● PROVIDED RECORDS:
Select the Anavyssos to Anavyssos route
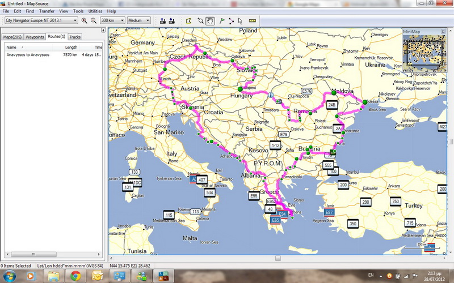Viewport: 454px width, 283px height. click(x=28, y=55)
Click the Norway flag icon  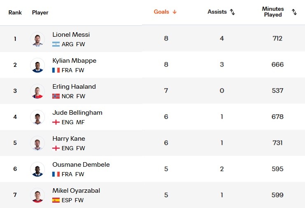coord(56,96)
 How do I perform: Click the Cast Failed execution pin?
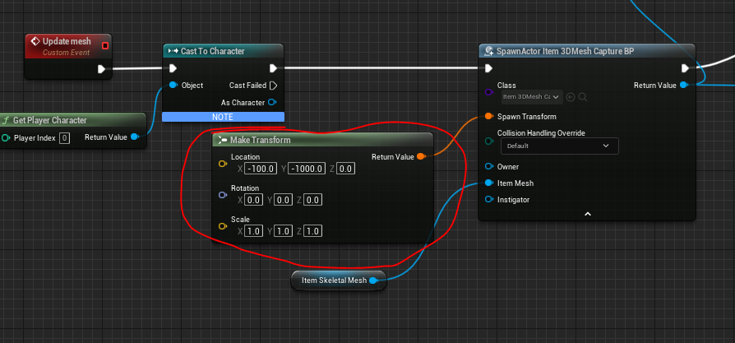point(274,86)
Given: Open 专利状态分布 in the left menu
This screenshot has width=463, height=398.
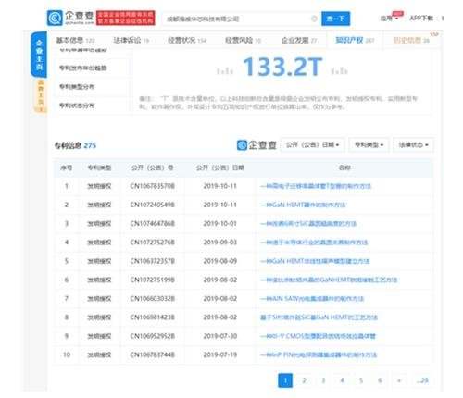Looking at the screenshot, I should click(77, 106).
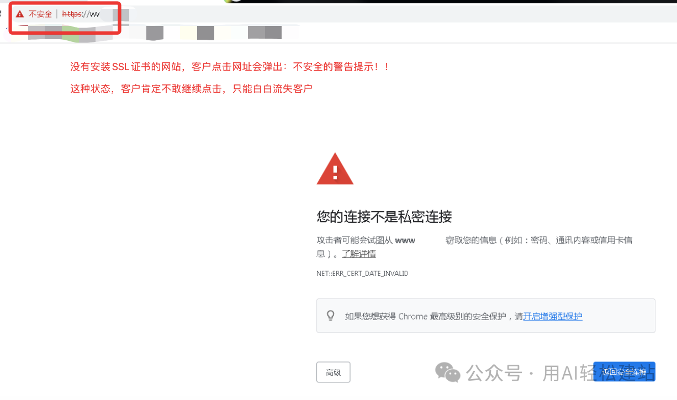Click the green blurred bookmark tile
677x400 pixels.
70,33
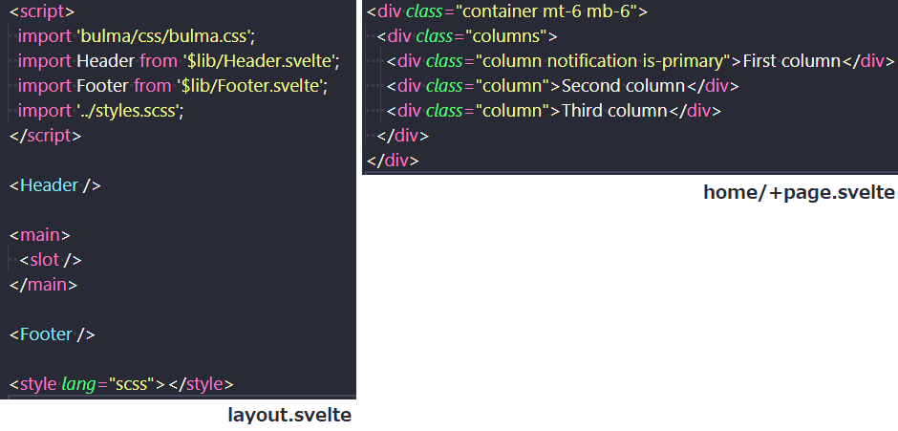Image resolution: width=898 pixels, height=431 pixels.
Task: Click the closing script tag
Action: click(x=45, y=136)
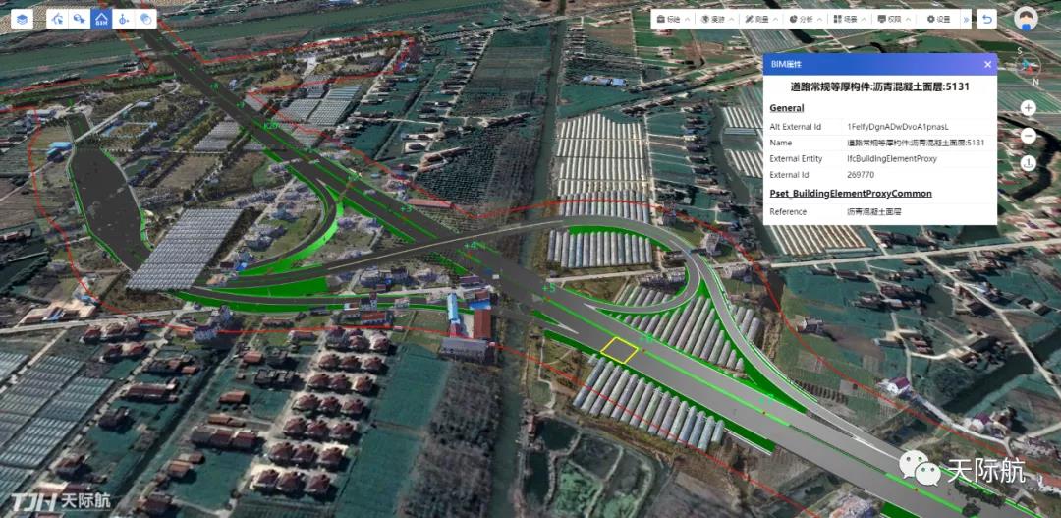This screenshot has height=518, width=1061.
Task: Close the BIM属性 panel
Action: tap(987, 64)

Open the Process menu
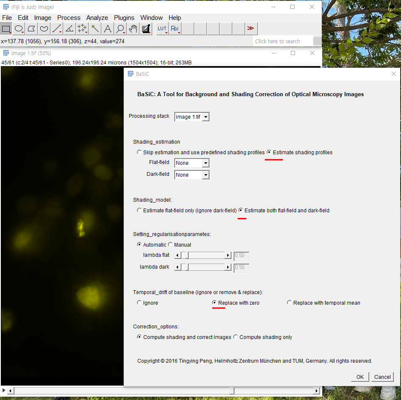[x=69, y=18]
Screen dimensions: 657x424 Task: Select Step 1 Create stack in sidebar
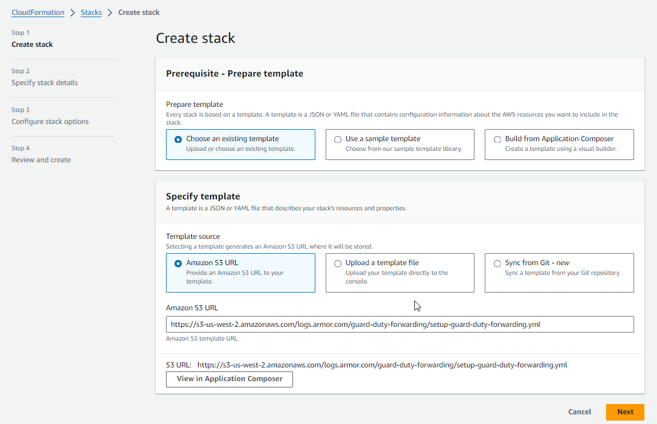[x=32, y=45]
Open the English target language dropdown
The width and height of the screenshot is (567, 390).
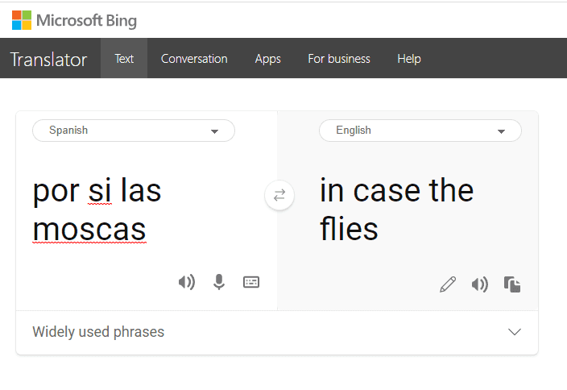point(420,131)
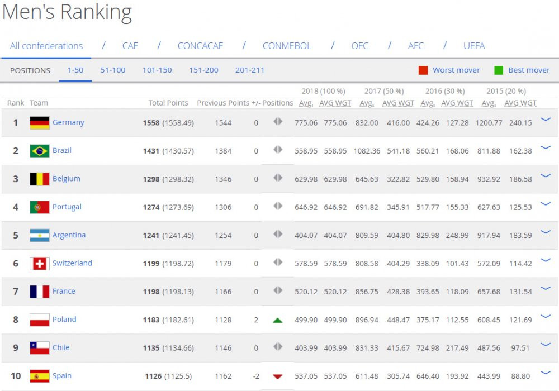Click the Germany flag icon
This screenshot has height=391, width=559.
pos(39,123)
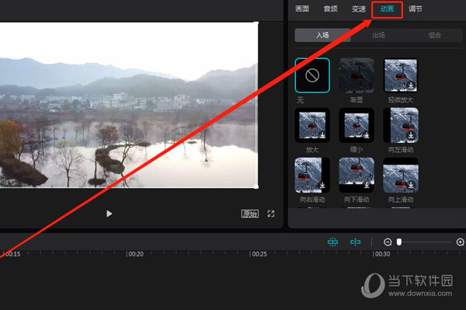Choose the 轻微放大 animation preset
Image resolution: width=466 pixels, height=310 pixels.
(x=401, y=75)
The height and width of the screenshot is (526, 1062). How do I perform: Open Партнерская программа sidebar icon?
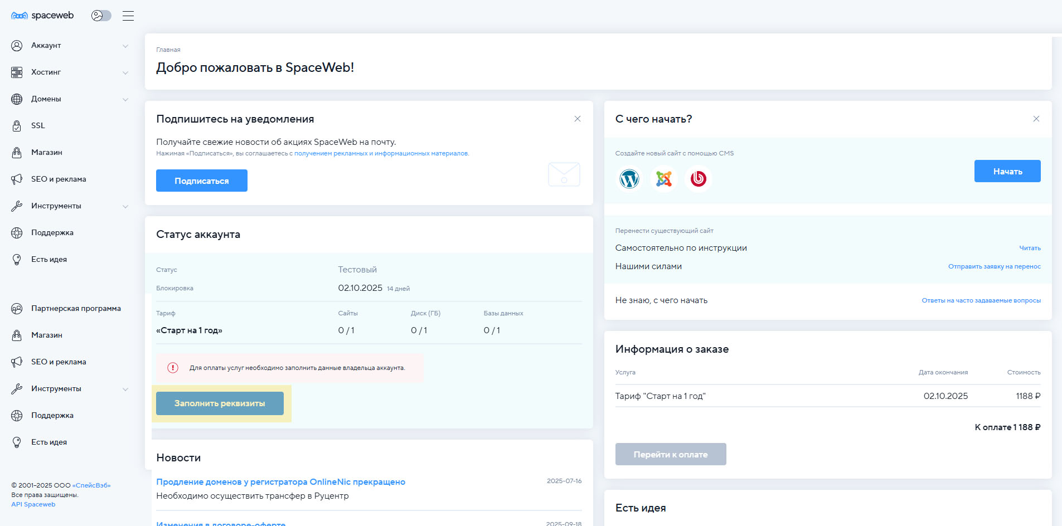pyautogui.click(x=17, y=309)
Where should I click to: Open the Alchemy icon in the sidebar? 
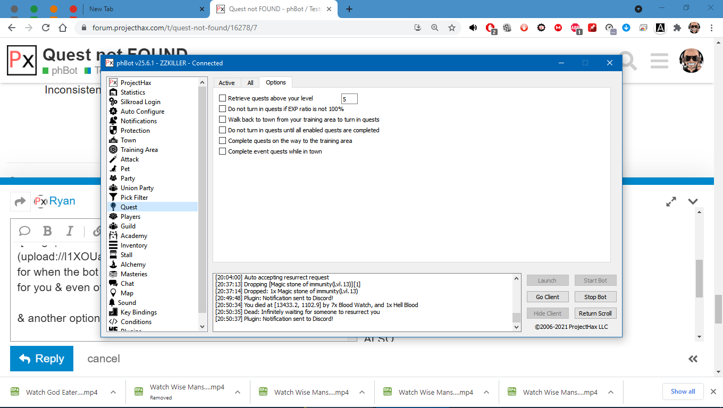[x=113, y=265]
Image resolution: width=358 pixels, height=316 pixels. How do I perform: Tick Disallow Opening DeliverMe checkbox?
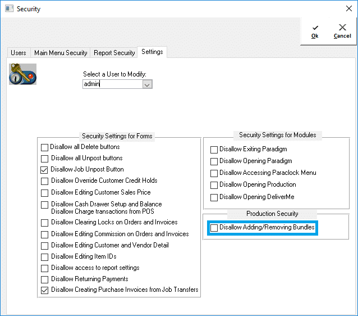[214, 197]
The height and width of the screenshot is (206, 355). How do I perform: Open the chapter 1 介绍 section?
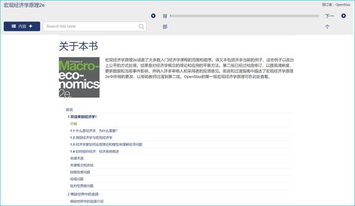point(73,124)
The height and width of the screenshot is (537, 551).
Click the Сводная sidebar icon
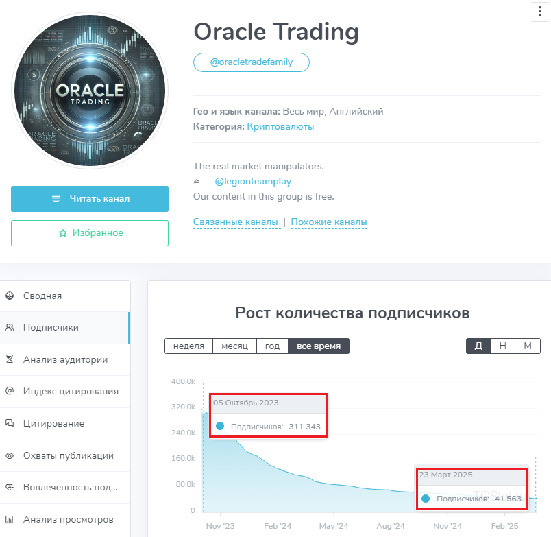click(x=10, y=296)
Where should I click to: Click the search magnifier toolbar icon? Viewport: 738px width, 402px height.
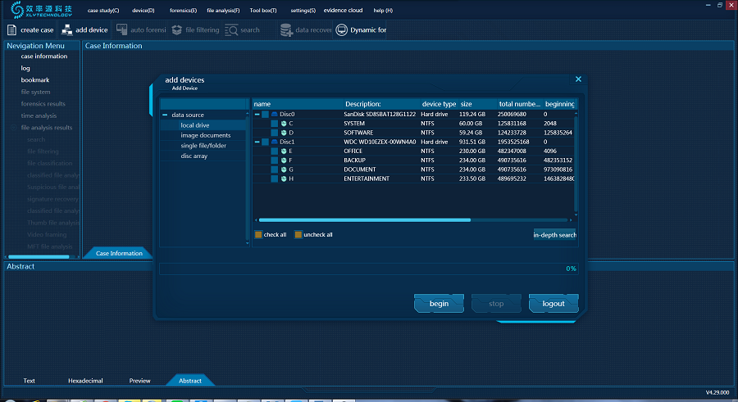pyautogui.click(x=231, y=30)
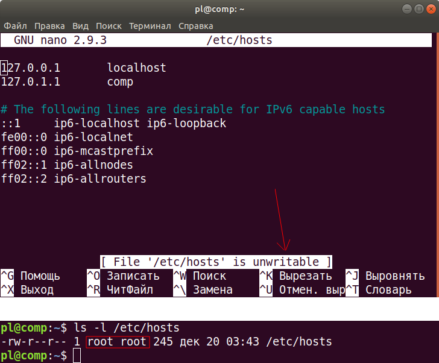This screenshot has width=439, height=363.
Task: Click the highlighted 'root root' owner text
Action: [118, 342]
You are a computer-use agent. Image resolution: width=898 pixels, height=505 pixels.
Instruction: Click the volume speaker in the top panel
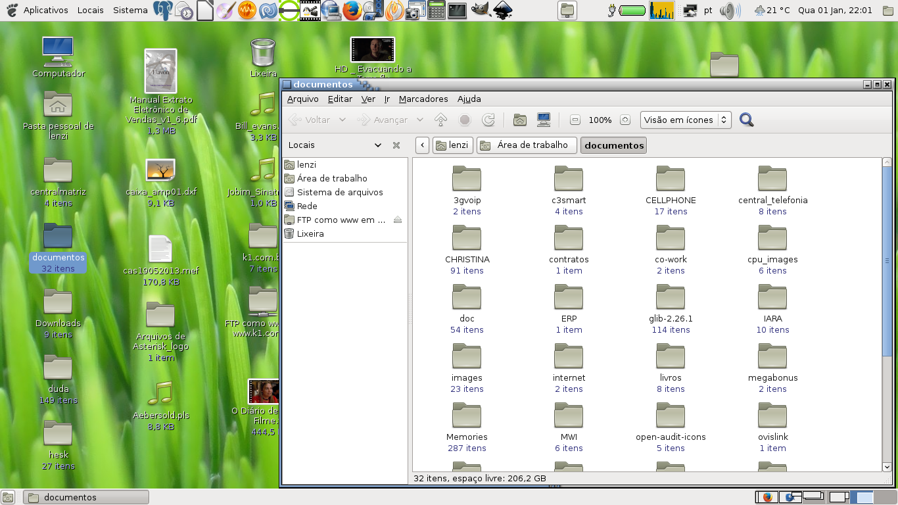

● ABOUT THIS EXERCISE:
Look above for the line with "How do I perform: Click" and the line with "Given: Open 专利状态分布 in the left menu", then restate exactly those two lines and all lines between them, with no pictures.

● ANSWER TO THE PROBLEM:
 How do I perform: Click the Cast Failed execution pin?
point(274,86)
Given: Open 专利状态分布 in the left menu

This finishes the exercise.